DATA SUPPLIED section start

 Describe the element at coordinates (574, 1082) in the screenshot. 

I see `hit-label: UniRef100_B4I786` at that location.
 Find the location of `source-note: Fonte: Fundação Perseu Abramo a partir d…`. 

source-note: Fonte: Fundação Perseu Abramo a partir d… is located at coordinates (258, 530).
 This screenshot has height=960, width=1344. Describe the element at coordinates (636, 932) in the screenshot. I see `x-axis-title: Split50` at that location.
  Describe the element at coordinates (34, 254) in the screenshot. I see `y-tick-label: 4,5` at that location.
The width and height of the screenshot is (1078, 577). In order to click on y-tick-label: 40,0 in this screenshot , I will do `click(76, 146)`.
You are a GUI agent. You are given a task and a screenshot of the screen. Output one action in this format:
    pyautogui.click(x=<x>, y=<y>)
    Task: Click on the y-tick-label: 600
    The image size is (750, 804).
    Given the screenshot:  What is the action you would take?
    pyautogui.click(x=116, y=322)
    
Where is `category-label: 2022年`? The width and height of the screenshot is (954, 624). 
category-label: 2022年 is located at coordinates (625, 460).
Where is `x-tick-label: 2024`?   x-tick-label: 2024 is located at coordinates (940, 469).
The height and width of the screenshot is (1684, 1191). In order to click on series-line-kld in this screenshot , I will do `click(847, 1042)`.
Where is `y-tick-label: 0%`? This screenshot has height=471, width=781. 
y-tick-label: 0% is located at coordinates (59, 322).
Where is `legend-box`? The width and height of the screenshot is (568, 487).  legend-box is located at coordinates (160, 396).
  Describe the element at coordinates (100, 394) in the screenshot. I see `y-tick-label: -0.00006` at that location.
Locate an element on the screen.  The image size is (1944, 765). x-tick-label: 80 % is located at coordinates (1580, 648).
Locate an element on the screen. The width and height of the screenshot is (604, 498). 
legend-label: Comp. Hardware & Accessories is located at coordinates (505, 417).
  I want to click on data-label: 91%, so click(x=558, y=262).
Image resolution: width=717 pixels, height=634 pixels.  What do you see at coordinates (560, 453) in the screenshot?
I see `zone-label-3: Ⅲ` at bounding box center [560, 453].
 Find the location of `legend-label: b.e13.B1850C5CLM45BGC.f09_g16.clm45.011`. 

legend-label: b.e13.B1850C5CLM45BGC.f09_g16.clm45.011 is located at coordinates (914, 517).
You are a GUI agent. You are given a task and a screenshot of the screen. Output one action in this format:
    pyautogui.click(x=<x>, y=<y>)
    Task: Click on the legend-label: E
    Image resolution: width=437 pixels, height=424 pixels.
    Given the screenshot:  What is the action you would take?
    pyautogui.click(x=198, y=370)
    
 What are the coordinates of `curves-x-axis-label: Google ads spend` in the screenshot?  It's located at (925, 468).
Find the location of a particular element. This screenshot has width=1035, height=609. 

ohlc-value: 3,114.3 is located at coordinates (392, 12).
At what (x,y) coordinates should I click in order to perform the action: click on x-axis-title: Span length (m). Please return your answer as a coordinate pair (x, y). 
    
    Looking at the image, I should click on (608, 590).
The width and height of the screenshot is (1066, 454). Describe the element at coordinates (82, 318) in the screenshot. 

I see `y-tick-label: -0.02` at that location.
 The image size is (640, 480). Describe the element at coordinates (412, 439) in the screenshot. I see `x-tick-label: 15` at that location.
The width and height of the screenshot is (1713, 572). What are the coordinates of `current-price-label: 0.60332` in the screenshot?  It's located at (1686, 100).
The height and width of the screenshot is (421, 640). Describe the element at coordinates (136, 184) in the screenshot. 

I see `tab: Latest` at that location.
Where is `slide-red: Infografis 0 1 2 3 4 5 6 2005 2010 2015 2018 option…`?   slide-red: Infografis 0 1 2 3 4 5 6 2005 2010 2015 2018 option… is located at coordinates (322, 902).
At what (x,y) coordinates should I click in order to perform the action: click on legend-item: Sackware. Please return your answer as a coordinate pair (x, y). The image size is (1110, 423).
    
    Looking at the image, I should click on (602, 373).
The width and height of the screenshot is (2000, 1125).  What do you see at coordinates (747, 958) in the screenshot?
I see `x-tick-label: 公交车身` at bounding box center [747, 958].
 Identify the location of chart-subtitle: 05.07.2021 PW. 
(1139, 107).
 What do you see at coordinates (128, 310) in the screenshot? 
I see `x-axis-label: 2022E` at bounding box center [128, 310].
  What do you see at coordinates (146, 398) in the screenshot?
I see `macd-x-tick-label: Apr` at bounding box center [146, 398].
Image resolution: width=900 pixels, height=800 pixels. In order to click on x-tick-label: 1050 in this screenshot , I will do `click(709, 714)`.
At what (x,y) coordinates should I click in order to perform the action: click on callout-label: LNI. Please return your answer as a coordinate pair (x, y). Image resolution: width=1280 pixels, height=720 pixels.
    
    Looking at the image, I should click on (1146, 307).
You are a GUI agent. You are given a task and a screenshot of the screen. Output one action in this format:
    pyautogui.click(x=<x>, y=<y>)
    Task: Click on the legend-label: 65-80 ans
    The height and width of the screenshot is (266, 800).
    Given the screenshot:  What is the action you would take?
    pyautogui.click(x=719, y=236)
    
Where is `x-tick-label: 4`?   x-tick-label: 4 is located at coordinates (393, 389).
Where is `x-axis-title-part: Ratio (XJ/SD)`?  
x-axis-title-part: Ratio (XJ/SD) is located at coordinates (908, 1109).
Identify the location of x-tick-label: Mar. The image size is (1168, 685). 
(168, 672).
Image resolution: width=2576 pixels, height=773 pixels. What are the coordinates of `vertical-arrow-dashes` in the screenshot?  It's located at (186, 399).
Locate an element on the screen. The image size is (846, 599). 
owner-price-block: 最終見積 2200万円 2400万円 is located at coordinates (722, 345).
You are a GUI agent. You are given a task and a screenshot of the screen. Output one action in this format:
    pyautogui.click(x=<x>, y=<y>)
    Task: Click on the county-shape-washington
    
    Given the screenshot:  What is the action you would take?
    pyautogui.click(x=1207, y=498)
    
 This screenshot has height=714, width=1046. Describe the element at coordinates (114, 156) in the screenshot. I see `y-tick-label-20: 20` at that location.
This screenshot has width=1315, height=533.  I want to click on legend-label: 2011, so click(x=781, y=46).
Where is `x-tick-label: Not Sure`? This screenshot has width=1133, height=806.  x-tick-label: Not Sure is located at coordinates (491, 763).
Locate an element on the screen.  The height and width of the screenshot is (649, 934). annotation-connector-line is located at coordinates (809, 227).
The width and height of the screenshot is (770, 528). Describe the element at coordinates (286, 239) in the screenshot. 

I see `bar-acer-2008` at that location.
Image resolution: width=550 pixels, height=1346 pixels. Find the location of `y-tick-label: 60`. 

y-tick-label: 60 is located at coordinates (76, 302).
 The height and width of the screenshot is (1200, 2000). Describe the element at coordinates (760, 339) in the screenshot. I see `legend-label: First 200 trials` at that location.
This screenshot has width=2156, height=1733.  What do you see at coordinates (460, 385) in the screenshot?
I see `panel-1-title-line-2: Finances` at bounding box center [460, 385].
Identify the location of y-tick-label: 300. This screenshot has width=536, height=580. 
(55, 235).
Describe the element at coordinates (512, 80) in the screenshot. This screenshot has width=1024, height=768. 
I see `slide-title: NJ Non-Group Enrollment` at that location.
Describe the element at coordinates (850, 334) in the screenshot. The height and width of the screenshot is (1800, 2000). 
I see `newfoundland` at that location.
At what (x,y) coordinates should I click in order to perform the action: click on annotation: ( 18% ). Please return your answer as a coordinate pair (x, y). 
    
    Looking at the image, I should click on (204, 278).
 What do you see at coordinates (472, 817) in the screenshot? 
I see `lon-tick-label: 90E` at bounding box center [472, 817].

DATA SUPPLIED section end

YOUR TASK:
Copy out all of the material above, line for line, with no changes.

REPLY TO THE TASK:
 Describe the element at coordinates (574, 1082) in the screenshot. 

I see `hit-label: UniRef100_B4I786` at that location.
 Find the location of `source-note: Fonte: Fundação Perseu Abramo a partir d…`. 

source-note: Fonte: Fundação Perseu Abramo a partir d… is located at coordinates (258, 530).
 This screenshot has height=960, width=1344. Describe the element at coordinates (636, 932) in the screenshot. I see `x-axis-title: Split50` at that location.
  Describe the element at coordinates (34, 254) in the screenshot. I see `y-tick-label: 4,5` at that location.
The width and height of the screenshot is (1078, 577). In order to click on y-tick-label: 40,0 in this screenshot , I will do `click(76, 146)`.
You are a GUI agent. You are given a task and a screenshot of the screen. Output one action in this format:
    pyautogui.click(x=<x>, y=<y>)
    Task: Click on the y-tick-label: 600
    The image size is (750, 804).
    Given the screenshot:  What is the action you would take?
    pyautogui.click(x=116, y=322)
    
Where is `category-label: 2022年`? The width and height of the screenshot is (954, 624). 
category-label: 2022年 is located at coordinates (625, 460).
Where is `x-tick-label: 2024`?   x-tick-label: 2024 is located at coordinates (940, 469).
The height and width of the screenshot is (1684, 1191). In order to click on series-line-kld in this screenshot , I will do `click(847, 1042)`.
Where is `y-tick-label: 0%`? This screenshot has height=471, width=781. 
y-tick-label: 0% is located at coordinates (59, 322).
Where is `legend-box`? The width and height of the screenshot is (568, 487).  legend-box is located at coordinates (160, 396).
  Describe the element at coordinates (100, 394) in the screenshot. I see `y-tick-label: -0.00006` at that location.
Locate an element on the screen.  The image size is (1944, 765). x-tick-label: 80 % is located at coordinates (1580, 648).
Locate an element on the screen. The width and height of the screenshot is (604, 498). 
legend-label: Comp. Hardware & Accessories is located at coordinates (505, 417).
  I want to click on data-label: 91%, so click(x=558, y=262).
Image resolution: width=717 pixels, height=634 pixels.  What do you see at coordinates (560, 453) in the screenshot?
I see `zone-label-3: Ⅲ` at bounding box center [560, 453].
 Find the location of `legend-label: b.e13.B1850C5CLM45BGC.f09_g16.clm45.011`. 

legend-label: b.e13.B1850C5CLM45BGC.f09_g16.clm45.011 is located at coordinates (914, 517).
You are a GUI agent. You are given a task and a screenshot of the screen. Output one action in this format:
    pyautogui.click(x=<x>, y=<y>)
    Task: Click on the legend-label: E
    Image resolution: width=437 pixels, height=424 pixels.
    Given the screenshot:  What is the action you would take?
    pyautogui.click(x=198, y=370)
    
 What are the coordinates of `curves-x-axis-label: Google ads spend` in the screenshot?  It's located at (925, 468).
Find the location of a particular element. This screenshot has width=1035, height=609. 

ohlc-value: 3,114.3 is located at coordinates (392, 12).
At what (x,y) coordinates should I click in order to perform the action: click on x-axis-title: Span length (m). Please return your answer as a coordinate pair (x, y). 
    
    Looking at the image, I should click on (608, 590).
The width and height of the screenshot is (1066, 454). Describe the element at coordinates (82, 318) in the screenshot. 

I see `y-tick-label: -0.02` at that location.
 The image size is (640, 480). Describe the element at coordinates (412, 439) in the screenshot. I see `x-tick-label: 15` at that location.
The width and height of the screenshot is (1713, 572). What are the coordinates of `current-price-label: 0.60332` in the screenshot?  It's located at (1686, 100).
The height and width of the screenshot is (421, 640). Describe the element at coordinates (136, 184) in the screenshot. 

I see `tab: Latest` at that location.
Where is `slide-red: Infografis 0 1 2 3 4 5 6 2005 2010 2015 2018 option…`?   slide-red: Infografis 0 1 2 3 4 5 6 2005 2010 2015 2018 option… is located at coordinates (322, 902).
At what (x,y) coordinates should I click in order to perform the action: click on legend-item: Sackware. Please return your answer as a coordinate pair (x, y). The image size is (1110, 423).
    
    Looking at the image, I should click on (602, 373).
The width and height of the screenshot is (2000, 1125).  What do you see at coordinates (747, 958) in the screenshot?
I see `x-tick-label: 公交车身` at bounding box center [747, 958].
 Identify the location of chart-subtitle: 05.07.2021 PW. 
(1139, 107).
 What do you see at coordinates (128, 310) in the screenshot? 
I see `x-axis-label: 2022E` at bounding box center [128, 310].
  What do you see at coordinates (146, 398) in the screenshot?
I see `macd-x-tick-label: Apr` at bounding box center [146, 398].
Image resolution: width=900 pixels, height=800 pixels. In order to click on x-tick-label: 1050 in this screenshot , I will do `click(709, 714)`.
At what (x,y) coordinates should I click in order to perform the action: click on callout-label: LNI. Please return your answer as a coordinate pair (x, y). Image resolution: width=1280 pixels, height=720 pixels.
    
    Looking at the image, I should click on (1146, 307).
You are a GUI agent. You are given a task and a screenshot of the screen. Output one action in this format:
    pyautogui.click(x=<x>, y=<y>)
    Task: Click on the legend-label: 65-80 ans
    The height and width of the screenshot is (266, 800).
    Given the screenshot:  What is the action you would take?
    pyautogui.click(x=719, y=236)
    
Where is `x-tick-label: 4`?   x-tick-label: 4 is located at coordinates (393, 389).
Where is `x-axis-title-part: Ratio (XJ/SD)`?  
x-axis-title-part: Ratio (XJ/SD) is located at coordinates (908, 1109).
Identify the location of x-tick-label: Mar. The image size is (1168, 685). 
(168, 672).
Image resolution: width=2576 pixels, height=773 pixels. What are the coordinates of `vertical-arrow-dashes` in the screenshot?  It's located at (186, 399).
Locate an element on the screen. The image size is (846, 599). 
owner-price-block: 最終見積 2200万円 2400万円 is located at coordinates (722, 345).
You are a GUI agent. You are given a task and a screenshot of the screen. Output one action in this format:
    pyautogui.click(x=<x>, y=<y>)
    Task: Click on the county-shape-washington
    
    Given the screenshot:  What is the action you would take?
    pyautogui.click(x=1207, y=498)
    
 This screenshot has height=714, width=1046. Describe the element at coordinates (114, 156) in the screenshot. I see `y-tick-label-20: 20` at that location.
This screenshot has width=1315, height=533.  I want to click on legend-label: 2011, so click(x=781, y=46).
Where is `x-tick-label: Not Sure`? This screenshot has width=1133, height=806.  x-tick-label: Not Sure is located at coordinates (491, 763).
Locate an element on the screen.  The height and width of the screenshot is (649, 934). annotation-connector-line is located at coordinates (809, 227).
The width and height of the screenshot is (770, 528). Describe the element at coordinates (286, 239) in the screenshot. 

I see `bar-acer-2008` at that location.
Image resolution: width=550 pixels, height=1346 pixels. Find the location of `y-tick-label: 60`. 

y-tick-label: 60 is located at coordinates (76, 302).
 The height and width of the screenshot is (1200, 2000). Describe the element at coordinates (760, 339) in the screenshot. I see `legend-label: First 200 trials` at that location.
This screenshot has width=2156, height=1733.  What do you see at coordinates (460, 385) in the screenshot?
I see `panel-1-title-line-2: Finances` at bounding box center [460, 385].
Identify the location of y-tick-label: 300. This screenshot has width=536, height=580. 
(55, 235).
Describe the element at coordinates (512, 80) in the screenshot. This screenshot has width=1024, height=768. 
I see `slide-title: NJ Non-Group Enrollment` at that location.
Describe the element at coordinates (850, 334) in the screenshot. The height and width of the screenshot is (1800, 2000). 
I see `newfoundland` at that location.
At what (x,y) coordinates should I click in order to perform the action: click on annotation: ( 18% ). Please return your answer as a coordinate pair (x, y). 
    
    Looking at the image, I should click on (204, 278).
 What do you see at coordinates (472, 817) in the screenshot? 
I see `lon-tick-label: 90E` at bounding box center [472, 817].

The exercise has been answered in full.